(Interface element records)
== == ==

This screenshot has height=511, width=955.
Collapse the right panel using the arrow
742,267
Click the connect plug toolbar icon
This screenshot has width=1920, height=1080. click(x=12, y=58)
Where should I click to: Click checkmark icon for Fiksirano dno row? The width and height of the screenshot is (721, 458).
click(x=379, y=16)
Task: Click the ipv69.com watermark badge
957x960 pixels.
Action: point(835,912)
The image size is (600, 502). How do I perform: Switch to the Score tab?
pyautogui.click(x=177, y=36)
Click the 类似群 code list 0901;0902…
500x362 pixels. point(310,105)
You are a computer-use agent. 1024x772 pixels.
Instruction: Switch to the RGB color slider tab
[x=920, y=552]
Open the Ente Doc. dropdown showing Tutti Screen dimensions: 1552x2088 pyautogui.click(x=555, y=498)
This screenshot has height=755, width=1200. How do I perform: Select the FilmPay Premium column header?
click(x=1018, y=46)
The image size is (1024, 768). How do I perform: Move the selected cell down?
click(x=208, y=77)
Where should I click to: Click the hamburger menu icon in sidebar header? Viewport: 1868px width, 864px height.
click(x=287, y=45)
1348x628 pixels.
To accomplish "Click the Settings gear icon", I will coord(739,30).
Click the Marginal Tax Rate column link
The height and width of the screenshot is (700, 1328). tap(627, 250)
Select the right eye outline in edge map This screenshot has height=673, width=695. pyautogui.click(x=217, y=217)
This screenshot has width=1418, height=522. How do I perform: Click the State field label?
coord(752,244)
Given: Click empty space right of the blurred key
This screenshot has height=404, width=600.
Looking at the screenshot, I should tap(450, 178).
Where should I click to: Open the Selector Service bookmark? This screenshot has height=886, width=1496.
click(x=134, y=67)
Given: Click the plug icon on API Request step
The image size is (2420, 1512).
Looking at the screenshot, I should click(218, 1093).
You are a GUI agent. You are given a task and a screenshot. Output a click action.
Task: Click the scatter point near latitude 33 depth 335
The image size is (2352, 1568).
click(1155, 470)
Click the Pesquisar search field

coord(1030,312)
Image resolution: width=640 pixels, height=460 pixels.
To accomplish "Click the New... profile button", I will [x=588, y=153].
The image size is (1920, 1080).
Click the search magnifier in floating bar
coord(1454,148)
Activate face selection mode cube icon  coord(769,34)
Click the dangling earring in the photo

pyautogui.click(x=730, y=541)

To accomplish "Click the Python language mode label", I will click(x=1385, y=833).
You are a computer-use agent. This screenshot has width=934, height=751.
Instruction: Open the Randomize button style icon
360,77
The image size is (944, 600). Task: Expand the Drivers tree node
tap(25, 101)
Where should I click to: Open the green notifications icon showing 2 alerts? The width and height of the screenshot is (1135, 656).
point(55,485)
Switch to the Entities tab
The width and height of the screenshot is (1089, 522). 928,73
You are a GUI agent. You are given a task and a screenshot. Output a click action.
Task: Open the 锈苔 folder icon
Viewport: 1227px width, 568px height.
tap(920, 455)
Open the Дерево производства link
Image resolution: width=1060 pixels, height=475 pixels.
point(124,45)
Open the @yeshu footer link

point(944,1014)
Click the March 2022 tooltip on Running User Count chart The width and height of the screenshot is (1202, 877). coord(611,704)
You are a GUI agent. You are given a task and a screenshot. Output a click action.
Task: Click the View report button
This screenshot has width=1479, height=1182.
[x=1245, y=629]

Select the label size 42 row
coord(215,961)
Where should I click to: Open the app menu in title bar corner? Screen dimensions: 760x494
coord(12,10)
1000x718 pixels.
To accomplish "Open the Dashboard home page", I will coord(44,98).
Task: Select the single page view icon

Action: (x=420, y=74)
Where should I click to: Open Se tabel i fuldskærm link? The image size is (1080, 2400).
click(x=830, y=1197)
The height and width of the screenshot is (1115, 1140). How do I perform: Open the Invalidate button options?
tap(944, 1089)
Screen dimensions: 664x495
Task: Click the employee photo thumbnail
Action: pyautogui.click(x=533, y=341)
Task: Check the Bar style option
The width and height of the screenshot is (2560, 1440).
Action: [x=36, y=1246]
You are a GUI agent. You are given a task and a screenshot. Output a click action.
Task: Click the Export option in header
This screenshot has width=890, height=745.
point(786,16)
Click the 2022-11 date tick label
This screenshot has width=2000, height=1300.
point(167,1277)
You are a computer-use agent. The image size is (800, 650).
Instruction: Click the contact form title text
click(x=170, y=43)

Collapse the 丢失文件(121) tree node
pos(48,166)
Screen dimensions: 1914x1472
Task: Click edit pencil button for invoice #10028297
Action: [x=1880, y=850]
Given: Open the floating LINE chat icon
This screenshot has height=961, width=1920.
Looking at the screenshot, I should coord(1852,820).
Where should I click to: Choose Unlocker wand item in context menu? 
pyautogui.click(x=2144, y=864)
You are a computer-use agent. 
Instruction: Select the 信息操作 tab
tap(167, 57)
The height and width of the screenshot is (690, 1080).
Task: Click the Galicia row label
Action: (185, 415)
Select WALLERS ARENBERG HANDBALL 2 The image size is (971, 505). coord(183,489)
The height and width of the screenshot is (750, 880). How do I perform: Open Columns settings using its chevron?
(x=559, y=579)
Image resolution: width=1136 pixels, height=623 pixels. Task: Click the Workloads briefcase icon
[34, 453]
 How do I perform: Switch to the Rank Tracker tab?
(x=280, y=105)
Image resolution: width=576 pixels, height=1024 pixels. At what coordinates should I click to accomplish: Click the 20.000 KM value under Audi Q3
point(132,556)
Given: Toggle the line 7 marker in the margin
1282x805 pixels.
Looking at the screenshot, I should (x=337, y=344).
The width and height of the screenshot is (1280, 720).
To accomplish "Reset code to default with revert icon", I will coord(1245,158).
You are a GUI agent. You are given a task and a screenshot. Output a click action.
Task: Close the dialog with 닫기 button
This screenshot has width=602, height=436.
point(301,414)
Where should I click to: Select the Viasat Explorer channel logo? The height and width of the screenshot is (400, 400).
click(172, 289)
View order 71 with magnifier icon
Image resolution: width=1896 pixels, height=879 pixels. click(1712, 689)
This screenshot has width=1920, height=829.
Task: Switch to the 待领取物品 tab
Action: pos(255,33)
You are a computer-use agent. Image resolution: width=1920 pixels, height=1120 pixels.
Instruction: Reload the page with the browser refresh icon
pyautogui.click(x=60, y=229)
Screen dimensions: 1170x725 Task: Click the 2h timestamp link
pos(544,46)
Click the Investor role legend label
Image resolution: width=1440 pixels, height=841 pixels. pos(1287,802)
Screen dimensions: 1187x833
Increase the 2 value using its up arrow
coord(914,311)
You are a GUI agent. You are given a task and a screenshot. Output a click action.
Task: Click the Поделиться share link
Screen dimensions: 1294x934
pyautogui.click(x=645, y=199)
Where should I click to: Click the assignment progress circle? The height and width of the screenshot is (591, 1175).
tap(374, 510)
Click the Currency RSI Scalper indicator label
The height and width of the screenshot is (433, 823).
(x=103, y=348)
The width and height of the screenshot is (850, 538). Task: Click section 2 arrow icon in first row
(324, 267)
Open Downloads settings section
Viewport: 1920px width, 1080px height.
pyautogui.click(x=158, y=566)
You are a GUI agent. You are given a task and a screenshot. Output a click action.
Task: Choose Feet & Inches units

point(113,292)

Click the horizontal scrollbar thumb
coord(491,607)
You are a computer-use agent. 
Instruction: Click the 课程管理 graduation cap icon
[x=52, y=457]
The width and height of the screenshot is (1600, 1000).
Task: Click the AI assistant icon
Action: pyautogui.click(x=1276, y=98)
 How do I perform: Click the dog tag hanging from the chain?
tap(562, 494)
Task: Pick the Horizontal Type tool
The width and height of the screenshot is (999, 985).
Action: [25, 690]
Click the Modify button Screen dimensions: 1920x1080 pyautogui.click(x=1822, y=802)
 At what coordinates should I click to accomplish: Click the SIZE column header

== == ==

[GIVEN REQUEST]: Lay out every line of the material as a JSON list of strings, one string per line, leaving out blank lines.

[ANSWER IN FULL]:
[
  "This screenshot has height=511, width=955.",
  "Collapse the right panel using the arrow",
  "742,267",
  "Click the connect plug toolbar icon",
  "This screenshot has width=1920, height=1080. click(x=12, y=58)",
  "Where should I click to: Click checkmark icon for Fiksirano dno row? The width and height of the screenshot is (721, 458).",
  "click(x=379, y=16)",
  "Task: Click the ipv69.com watermark badge",
  "957x960 pixels.",
  "Action: point(835,912)",
  "The image size is (600, 502). How do I perform: Switch to the Score tab?",
  "pyautogui.click(x=177, y=36)",
  "Click the 类似群 code list 0901;0902…",
  "500x362 pixels. point(310,105)",
  "You are a computer-use agent. 1024x772 pixels.",
  "Instruction: Switch to the RGB color slider tab",
  "[x=920, y=552]",
  "Open the Ente Doc. dropdown showing Tutti Screen dimensions: 1552x2088 pyautogui.click(x=555, y=498)",
  "This screenshot has height=755, width=1200. How do I perform: Select the FilmPay Premium column header?",
  "click(x=1018, y=46)",
  "The image size is (1024, 768). How do I perform: Move the selected cell down?",
  "click(x=208, y=77)",
  "Where should I click to: Click the hamburger menu icon in sidebar header? Viewport: 1868px width, 864px height.",
  "click(x=287, y=45)",
  "1348x628 pixels.",
  "To accomplish \"Click the Settings gear icon\", I will coord(739,30).",
  "Click the Marginal Tax Rate column link",
  "The height and width of the screenshot is (700, 1328). tap(627, 250)",
  "Select the right eye outline in edge map This screenshot has height=673, width=695. pyautogui.click(x=217, y=217)",
  "This screenshot has width=1418, height=522. How do I perform: Click the State field label?",
  "coord(752,244)",
  "Given: Click empty space right of the blurred key",
  "This screenshot has height=404, width=600.",
  "Looking at the screenshot, I should tap(450, 178).",
  "Where should I click to: Open the Selector Service bookmark? This screenshot has height=886, width=1496.",
  "click(x=134, y=67)",
  "Given: Click the plug icon on API Request step",
  "The image size is (2420, 1512).",
  "Looking at the screenshot, I should click(218, 1093).",
  "You are a GUI agent. You are given a task and a screenshot. Output a click action.",
  "Task: Click the scatter point near latitude 33 depth 335",
  "The image size is (2352, 1568).",
  "click(1155, 470)",
  "Click the Pesquisar search field",
  "coord(1030,312)",
  "Image resolution: width=640 pixels, height=460 pixels.",
  "To accomplish \"Click the New... profile button\", I will [x=588, y=153].",
  "The image size is (1920, 1080).",
  "Click the search magnifier in floating bar",
  "coord(1454,148)",
  "Activate face selection mode cube icon  coord(769,34)",
  "Click the dangling earring in the photo",
  "pyautogui.click(x=730, y=541)",
  "To accomplish \"Click the Python language mode label\", I will click(x=1385, y=833).",
  "You are a computer-use agent. This screenshot has width=934, height=751.",
  "Instruction: Open the Randomize button style icon",
  "360,77",
  "The image size is (944, 600). Task: Expand the Drivers tree node",
  "tap(25, 101)",
  "Where should I click to: Open the green notifications icon showing 2 alerts? The width and height of the screenshot is (1135, 656).",
  "point(55,485)",
  "Switch to the Entities tab",
  "The width and height of the screenshot is (1089, 522). 928,73",
  "You are a GUI agent. You are given a task and a screenshot. Output a click action.",
  "Task: Open the 锈苔 folder icon",
  "Viewport: 1227px width, 568px height.",
  "tap(920, 455)",
  "Open the Дерево производства link",
  "Image resolution: width=1060 pixels, height=475 pixels.",
  "point(124,45)",
  "Open the @yeshu footer link",
  "point(944,1014)",
  "Click the March 2022 tooltip on Running User Count chart The width and height of the screenshot is (1202, 877). coord(611,704)",
  "You are a GUI agent. You are given a task and a screenshot. Output a click action.",
  "Task: Click the View report button",
  "This screenshot has width=1479, height=1182.",
  "[x=1245, y=629]",
  "Select the label size 42 row",
  "coord(215,961)",
  "Where should I click to: Open the app menu in title bar corner? Screen dimensions: 760x494",
  "coord(12,10)",
  "1000x718 pixels.",
  "To accomplish \"Open the Dashboard home page\", I will coord(44,98).",
  "Task: Select the single page view icon",
  "Action: (x=420, y=74)",
  "Where should I click to: Open Se tabel i fuldskærm link? The image size is (1080, 2400).",
  "click(x=830, y=1197)",
  "The height and width of the screenshot is (1115, 1140). How do I perform: Open the Invalidate button options?",
  "tap(944, 1089)",
  "Screen dimensions: 664x495",
  "Task: Click the employee photo thumbnail",
  "Action: pyautogui.click(x=533, y=341)",
  "Task: Check the Bar style option",
  "The width and height of the screenshot is (2560, 1440).",
  "Action: [x=36, y=1246]",
  "You are a GUI agent. You are given a task and a screenshot. Output a click action.",
  "Task: Click the Export option in header",
  "This screenshot has width=890, height=745.",
  "point(786,16)",
  "Click the 2022-11 date tick label",
  "This screenshot has width=2000, height=1300.",
  "point(167,1277)",
  "You are a computer-use agent. The image size is (800, 650).",
  "Instruction: Click the contact form title text",
  "click(x=170, y=43)",
  "Collapse the 丢失文件(121) tree node",
  "pos(48,166)",
  "Screen dimensions: 1914x1472",
  "Task: Click edit pencil button for invoice #10028297",
  "Action: [x=1880, y=850]",
  "Given: Open the floating LINE chat icon",
  "This screenshot has height=961, width=1920.",
  "Looking at the screenshot, I should coord(1852,820).",
  "Where should I click to: Choose Unlocker wand item in context menu? ",
  "pyautogui.click(x=2144, y=864)",
  "You are a computer-use agent. ",
  "Instruction: Select the 信息操作 tab",
  "tap(167, 57)",
  "The height and width of the screenshot is (690, 1080).",
  "Task: Click the Galicia row label",
  "Action: (185, 415)",
  "Select WALLERS ARENBERG HANDBALL 2 The image size is (971, 505). coord(183,489)",
  "The height and width of the screenshot is (750, 880). How do I perform: Open Columns settings using its chevron?",
  "(x=559, y=579)",
  "Image resolution: width=1136 pixels, height=623 pixels. Task: Click the Workloads briefcase icon",
  "[34, 453]",
  " How do I perform: Switch to the Rank Tracker tab?",
  "(x=280, y=105)",
  "Image resolution: width=576 pixels, height=1024 pixels. At what coordinates should I click to accomplish: Click the 20.000 KM value under Audi Q3",
  "point(132,556)",
  "Given: Toggle the line 7 marker in the margin",
  "1282x805 pixels.",
  "Looking at the screenshot, I should (x=337, y=344).",
  "The width and height of the screenshot is (1280, 720).",
  "To accomplish \"Reset code to default with revert icon\", I will coord(1245,158).",
  "You are a GUI agent. You are given a task and a screenshot. Output a click action.",
  "Task: Close the dialog with 닫기 button",
  "This screenshot has width=602, height=436.",
  "point(301,414)",
  "Where should I click to: Select the Viasat Explorer channel logo? The height and width of the screenshot is (400, 400).",
  "click(172, 289)",
  "View order 71 with magnifier icon",
  "Image resolution: width=1896 pixels, height=879 pixels. click(1712, 689)",
  "This screenshot has width=1920, height=829.",
  "Task: Switch to the 待领取物品 tab",
  "Action: pos(255,33)",
  "You are a computer-use agent. Image resolution: width=1920 pixels, height=1120 pixels.",
  "Instruction: Reload the page with the browser refresh icon",
  "pyautogui.click(x=60, y=229)",
  "Screen dimensions: 1170x725 Task: Click the 2h timestamp link",
  "pos(544,46)",
  "Click the Investor role legend label",
  "Image resolution: width=1440 pixels, height=841 pixels. pos(1287,802)",
  "Screen dimensions: 1187x833",
  "Increase the 2 value using its up arrow",
  "coord(914,311)",
  "You are a GUI agent. You are given a task and a screenshot. Output a click action.",
  "Task: Click the Поделиться share link",
  "Screen dimensions: 1294x934",
  "pyautogui.click(x=645, y=199)",
  "Where should I click to: Click the assignment progress circle? The height and width of the screenshot is (591, 1175).",
  "tap(374, 510)",
  "Click the Currency RSI Scalper indicator label",
  "The height and width of the screenshot is (433, 823).",
  "(x=103, y=348)",
  "The width and height of the screenshot is (850, 538). Task: Click section 2 arrow icon in first row",
  "(324, 267)",
  "Open Downloads settings section",
  "Viewport: 1920px width, 1080px height.",
  "pyautogui.click(x=158, y=566)",
  "You are a GUI agent. You are given a task and a screenshot. Output a click action.",
  "Task: Choose Feet & Inches units",
  "point(113,292)",
  "Click the horizontal scrollbar thumb",
  "coord(491,607)",
  "You are a computer-use agent. ",
  "Instruction: Click the 课程管理 graduation cap icon",
  "[x=52, y=457]",
  "The width and height of the screenshot is (1600, 1000).",
  "Task: Click the AI assistant icon",
  "Action: pyautogui.click(x=1276, y=98)",
  " How do I perform: Click the dog tag hanging from the chain?",
  "tap(562, 494)",
  "Task: Pick the Horizontal Type tool",
  "The width and height of the screenshot is (999, 985).",
  "Action: [25, 690]",
  "Click the Modify button Screen dimensions: 1920x1080 pyautogui.click(x=1822, y=802)",
  " At what coordinates should I click to accomplish: Click the SIZE column header"
]